- **Exercise requirements**
All entries are to be reproduced exactly; the pictures are to be omitted.

- **Provided information**

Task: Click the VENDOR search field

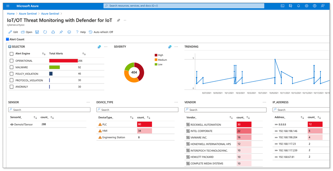Action: (x=225, y=110)
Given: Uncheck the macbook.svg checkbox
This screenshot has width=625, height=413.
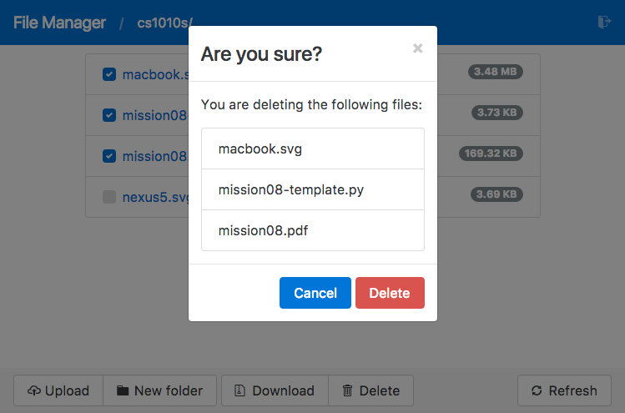Looking at the screenshot, I should pyautogui.click(x=109, y=74).
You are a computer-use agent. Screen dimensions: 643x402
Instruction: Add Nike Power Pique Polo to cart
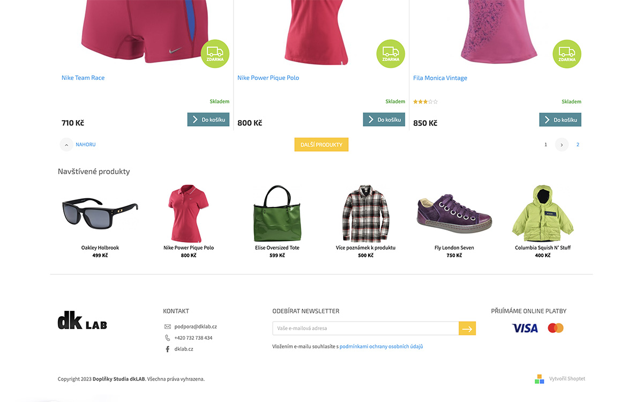point(384,120)
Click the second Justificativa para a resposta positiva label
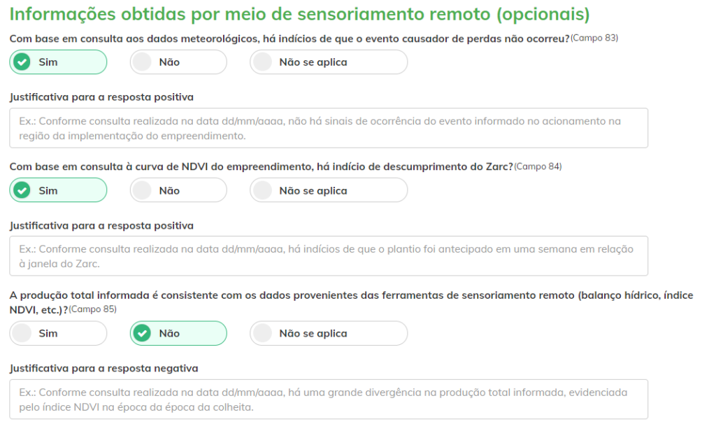Image resolution: width=716 pixels, height=424 pixels. click(101, 225)
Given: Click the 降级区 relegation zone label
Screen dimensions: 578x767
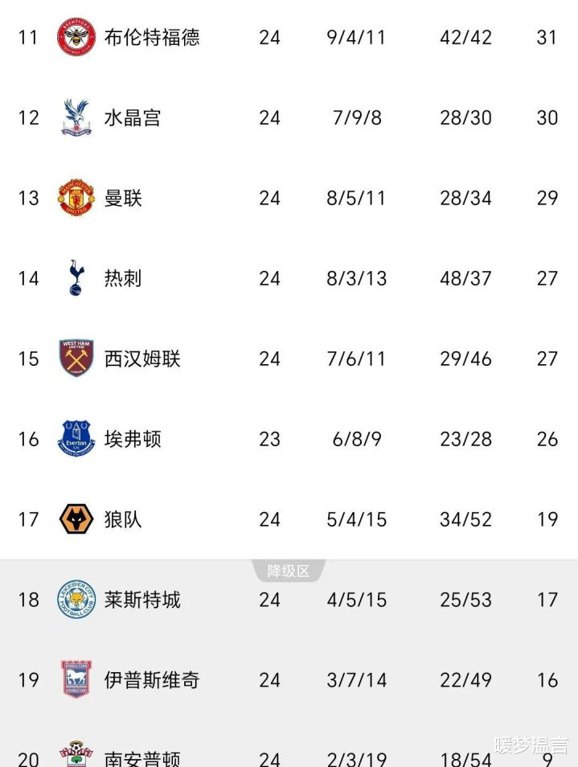Looking at the screenshot, I should click(x=289, y=572).
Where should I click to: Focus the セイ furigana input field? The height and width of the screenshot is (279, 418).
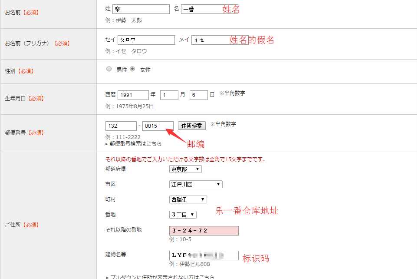(x=146, y=40)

- **Exercise response**
Task: Click the VENDOR search field

Action: (x=225, y=110)
Given: Uncheck the macbook.svg checkbox
This screenshot has width=625, height=413.
Looking at the screenshot, I should pyautogui.click(x=109, y=74).
You are a computer-use agent. Screen dimensions: 643x402
Instruction: Add Nike Power Pique Polo to cart
point(384,120)
Click the second Justificativa para a resposta positiva label
Image resolution: width=716 pixels, height=424 pixels. click(101, 225)
Given: Click the 降级区 relegation zone label
Screen dimensions: 578x767
Looking at the screenshot, I should click(x=289, y=572).
Where should I click to: Focus the セイ furigana input field? The height and width of the screenshot is (279, 418).
(x=146, y=40)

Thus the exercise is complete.